(Work order 1):
Answer these questions from the medal article:
(a) Where was the ceremony held?
(b) In what year did Associate Professor Kong gain his Fellowship?
(c) According to some studies, up to what percentage of Aboriginal and Torres Strait Islander children in remote communities present with otitis media?
(Work order 2):
Rewrite the medal article from "Inspirational Newcastle surgeon" to "NSW Parliament House.", changing "ceremony" to "event".
(Work order 3):
List every person named in the medal article.

=== Text segment ===

Inspirational Newcastle surgeon and RACS Fellow, Associate Professor Kelvin Kong, was last week presented with the Graham Coupland medal in recognition of his distinguished career.

The medal was presented by Dr Ken Loi, Chair of the College’s New South Wales State Committee to Mr Kong, in front of family, friends and colleagues as part of a special ceremony at the NSW Parliament House.

“The medal is named in honour of a brilliant and natural surgeon, Graham Coupland. The intent is to recognise surgeons with a dedicated history of service not just to our profession, but also to the broader community,” Dr Loi said.

“Through his tireless efforts and committed advocacy in a range of different areas, Mr Kong has made an enormous contribution to our society and improved the lives of so many Australians. He is most deserving and is the embodiment of what this award stands for.”

Upon gaining his Fellowship in 2007 Associate Professor Kong became Australia’s first Aboriginal surgeon. Today he is one of only three Indigenous surgeons in Australia, and is passionate about addressing the disparity in health outcomes between Indigenous and non-Indigenous children.

In particular, Associate Professor Kong has been a key driver in improving the ear health of Aboriginal and Torres Strait Islander children. The World Health Organisation has previously estimated that Aboriginal children have among the highest rates of chronic otitis media (ear disease) in the world. Some studies have suggested that up to 90 per cent of Aboriginal and Torres Strait Islander children in remote communities present with otitis media.

When left untreated the disease can result in hearing impairment and contribute to behavioural problems that affect a child’s social, emotional and educational development.

=== Records provided ===

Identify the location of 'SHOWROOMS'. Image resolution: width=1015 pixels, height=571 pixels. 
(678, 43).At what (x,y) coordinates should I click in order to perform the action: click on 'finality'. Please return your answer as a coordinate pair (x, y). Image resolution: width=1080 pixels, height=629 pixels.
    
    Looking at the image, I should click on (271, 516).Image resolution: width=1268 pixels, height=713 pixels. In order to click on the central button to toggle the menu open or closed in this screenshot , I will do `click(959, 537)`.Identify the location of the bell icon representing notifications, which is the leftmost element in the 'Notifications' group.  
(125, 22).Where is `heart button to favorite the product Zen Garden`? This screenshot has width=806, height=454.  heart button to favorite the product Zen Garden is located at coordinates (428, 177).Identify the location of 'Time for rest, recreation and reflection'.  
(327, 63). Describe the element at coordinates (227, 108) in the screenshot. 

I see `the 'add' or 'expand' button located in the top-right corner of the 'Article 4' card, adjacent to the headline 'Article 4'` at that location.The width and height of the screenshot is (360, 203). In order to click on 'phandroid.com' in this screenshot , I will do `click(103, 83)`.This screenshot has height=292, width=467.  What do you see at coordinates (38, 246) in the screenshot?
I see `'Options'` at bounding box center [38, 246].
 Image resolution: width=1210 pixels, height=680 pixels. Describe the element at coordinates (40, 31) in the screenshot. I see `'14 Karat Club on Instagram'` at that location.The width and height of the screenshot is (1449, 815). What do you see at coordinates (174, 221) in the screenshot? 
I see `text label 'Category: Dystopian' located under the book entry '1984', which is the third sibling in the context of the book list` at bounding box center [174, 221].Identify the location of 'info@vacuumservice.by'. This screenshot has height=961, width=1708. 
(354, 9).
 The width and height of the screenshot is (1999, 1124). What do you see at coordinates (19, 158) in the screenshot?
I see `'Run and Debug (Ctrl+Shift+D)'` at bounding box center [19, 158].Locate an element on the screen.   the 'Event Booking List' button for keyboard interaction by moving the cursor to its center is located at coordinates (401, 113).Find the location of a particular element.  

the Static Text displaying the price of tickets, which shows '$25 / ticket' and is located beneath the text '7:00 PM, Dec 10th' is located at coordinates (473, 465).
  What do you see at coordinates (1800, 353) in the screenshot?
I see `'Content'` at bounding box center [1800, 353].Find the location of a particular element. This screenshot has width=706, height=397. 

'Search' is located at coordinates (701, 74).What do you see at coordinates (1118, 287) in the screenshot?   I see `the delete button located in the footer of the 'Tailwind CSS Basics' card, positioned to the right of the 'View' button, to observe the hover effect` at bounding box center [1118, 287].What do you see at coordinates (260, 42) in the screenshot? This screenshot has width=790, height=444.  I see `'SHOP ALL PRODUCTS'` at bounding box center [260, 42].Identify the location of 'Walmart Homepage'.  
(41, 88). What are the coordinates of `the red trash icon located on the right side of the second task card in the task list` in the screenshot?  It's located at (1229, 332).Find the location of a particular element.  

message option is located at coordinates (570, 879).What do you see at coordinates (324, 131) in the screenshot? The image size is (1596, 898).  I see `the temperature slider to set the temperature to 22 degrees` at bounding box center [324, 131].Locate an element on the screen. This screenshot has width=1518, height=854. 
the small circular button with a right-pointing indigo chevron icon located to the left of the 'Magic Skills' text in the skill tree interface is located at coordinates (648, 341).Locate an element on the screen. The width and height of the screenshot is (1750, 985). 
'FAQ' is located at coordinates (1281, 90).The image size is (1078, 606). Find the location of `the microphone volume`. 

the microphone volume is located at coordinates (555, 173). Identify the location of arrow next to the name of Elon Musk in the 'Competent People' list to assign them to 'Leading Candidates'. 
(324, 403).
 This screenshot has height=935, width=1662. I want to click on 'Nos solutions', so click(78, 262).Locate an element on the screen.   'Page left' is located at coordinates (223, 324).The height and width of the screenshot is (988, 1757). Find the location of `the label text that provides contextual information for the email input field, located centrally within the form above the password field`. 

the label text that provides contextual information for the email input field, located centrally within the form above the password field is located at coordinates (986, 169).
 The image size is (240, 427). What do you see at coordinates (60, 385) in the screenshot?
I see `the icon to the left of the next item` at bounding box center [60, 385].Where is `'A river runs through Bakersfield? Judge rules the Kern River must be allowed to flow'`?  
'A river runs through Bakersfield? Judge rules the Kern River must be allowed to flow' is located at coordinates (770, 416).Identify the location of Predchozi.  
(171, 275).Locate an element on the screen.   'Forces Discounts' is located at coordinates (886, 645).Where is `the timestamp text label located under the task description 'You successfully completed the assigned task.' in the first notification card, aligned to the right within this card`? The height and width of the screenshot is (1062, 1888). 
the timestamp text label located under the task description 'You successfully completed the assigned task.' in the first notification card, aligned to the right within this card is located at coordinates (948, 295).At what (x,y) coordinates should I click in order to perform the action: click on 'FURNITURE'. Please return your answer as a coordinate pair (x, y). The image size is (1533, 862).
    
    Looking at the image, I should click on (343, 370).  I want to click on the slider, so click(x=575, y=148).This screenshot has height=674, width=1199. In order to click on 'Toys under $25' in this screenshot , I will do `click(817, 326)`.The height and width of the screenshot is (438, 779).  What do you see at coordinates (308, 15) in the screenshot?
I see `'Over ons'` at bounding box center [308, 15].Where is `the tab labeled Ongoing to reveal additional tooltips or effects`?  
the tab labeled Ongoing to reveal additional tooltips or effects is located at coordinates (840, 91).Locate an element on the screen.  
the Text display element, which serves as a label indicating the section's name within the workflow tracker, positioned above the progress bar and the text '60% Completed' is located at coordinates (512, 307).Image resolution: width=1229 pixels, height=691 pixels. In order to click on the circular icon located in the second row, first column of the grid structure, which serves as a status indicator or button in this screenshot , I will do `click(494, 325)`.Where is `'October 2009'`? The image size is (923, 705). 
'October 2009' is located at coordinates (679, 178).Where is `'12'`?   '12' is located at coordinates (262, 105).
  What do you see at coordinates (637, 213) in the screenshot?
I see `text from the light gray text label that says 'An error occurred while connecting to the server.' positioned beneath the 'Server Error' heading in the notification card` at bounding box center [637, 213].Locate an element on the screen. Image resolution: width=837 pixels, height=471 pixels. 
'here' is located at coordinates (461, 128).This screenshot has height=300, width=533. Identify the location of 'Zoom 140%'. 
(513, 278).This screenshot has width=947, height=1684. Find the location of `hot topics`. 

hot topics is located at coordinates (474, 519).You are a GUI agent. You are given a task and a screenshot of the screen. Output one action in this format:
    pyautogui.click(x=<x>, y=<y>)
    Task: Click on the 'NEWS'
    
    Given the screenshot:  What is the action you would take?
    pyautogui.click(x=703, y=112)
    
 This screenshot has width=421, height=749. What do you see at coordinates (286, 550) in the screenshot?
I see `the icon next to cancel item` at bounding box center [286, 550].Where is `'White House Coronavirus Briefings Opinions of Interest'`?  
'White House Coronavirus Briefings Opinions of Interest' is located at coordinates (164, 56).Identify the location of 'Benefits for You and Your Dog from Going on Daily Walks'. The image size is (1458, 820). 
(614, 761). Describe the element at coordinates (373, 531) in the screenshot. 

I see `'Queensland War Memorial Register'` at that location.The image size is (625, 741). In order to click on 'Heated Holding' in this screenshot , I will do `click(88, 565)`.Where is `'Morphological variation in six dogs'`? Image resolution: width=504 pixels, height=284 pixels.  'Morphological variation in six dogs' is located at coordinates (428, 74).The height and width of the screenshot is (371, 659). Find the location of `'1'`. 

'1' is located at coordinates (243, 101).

===

(Answer 1):
(a) At the NSW Parliament House.
(b) In 2007.
(c) Up to 90 per cent.

(Answer 2):
Inspirational Newcastle surgeon and RACS Fellow, Associate Professor Kelvin Kong, was last week presented with the Graham Coupland medal in recognition of his distinguished career.

The medal was presented by Dr Ken Loi, Chair of the College’s New South Wales State Committee to Mr Kong, in front of family, friends and colleagues as part of a special event at the NSW Parliament House.

(Answer 3):
Kelvin Kong
Graham Coupland
Ken Loi